Suppose that $X_1, \cdots, X_n$ and $Y_1, \cdots, Y_n$ are samples of $R^d$ vectors with distributions $X$ and $Y$ respectively. In addition, assume that there is one-to-one mapping between the first and second samples, i.e. $X_i \rightarrow Y_i$.
Since I don't know the underlying distribution of the two samples, I am trying to look for a statistical test with the following characteristics:
- Distribution-free test,
- for Multivariate distributions,
- preferably takes into consideration the mapping mentioned above (bipartite?)
Progress so far: I excluded K-S test (and similar ones) since I read it doesn't generalize to the multivariate case. I also excluded distance measures like K-L divergence since I read it can be unbounded, and I wanted a range from 0 to 1.

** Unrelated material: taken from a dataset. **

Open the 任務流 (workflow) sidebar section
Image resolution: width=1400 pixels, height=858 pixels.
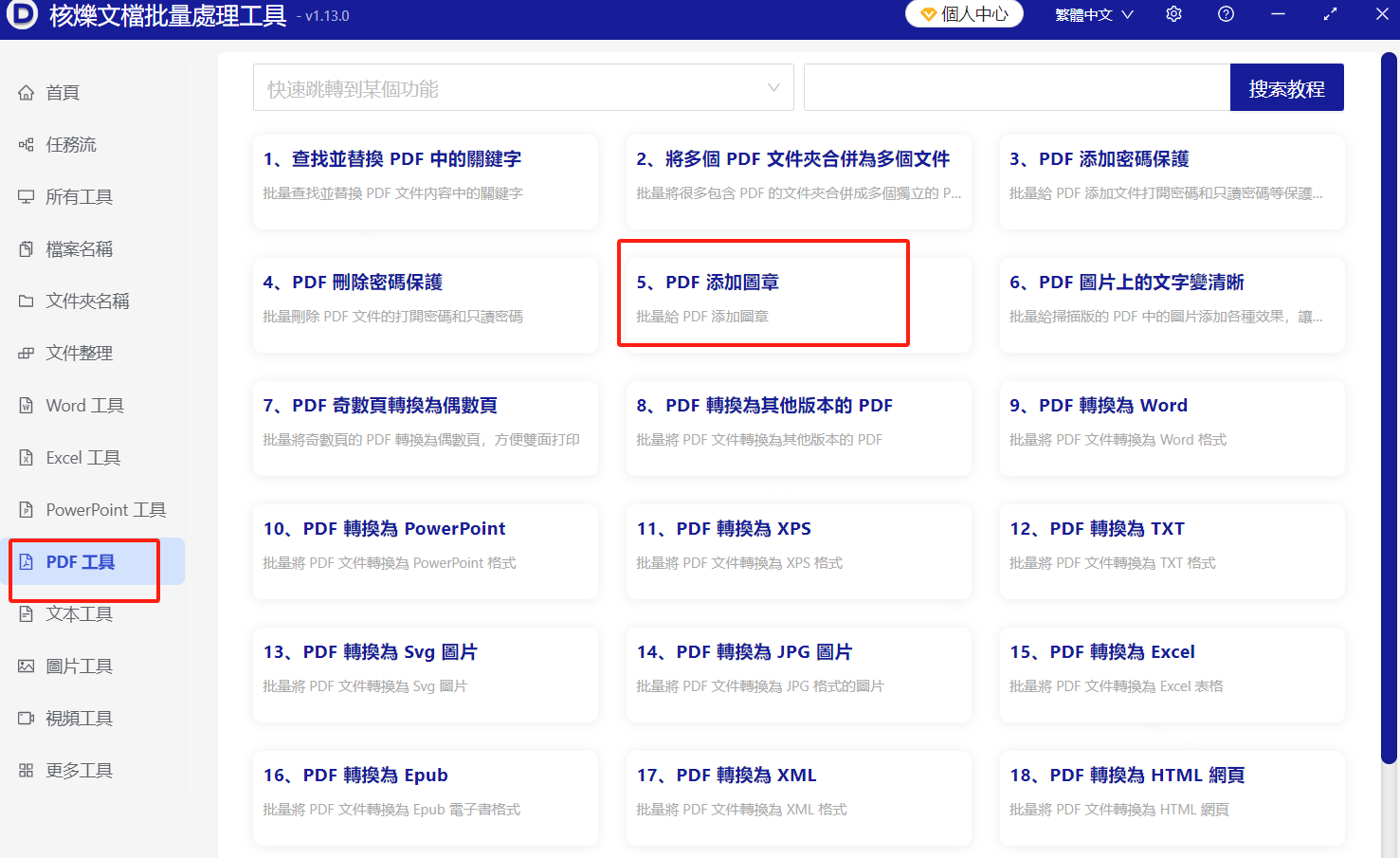point(73,144)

I found a paper that addresses the first two points, but not the third. It is (both seem to propose the same test):
Székely, Gábor J., and Maria L. Rizzo. "Testing for equal distributions in high dimension." InterStat 5 (2004): 1-6.
Baringhaus, L., and C. Franz. "On a new multivariate two-sample test." Journal of multivariate analysis 88.1 (2004): 190-206.
I am wondering if there is a test that also takes into consideration the mapping mentioned above.
Note: Except for the mapping problem, this question addresses the same problem as this other cross-validated question.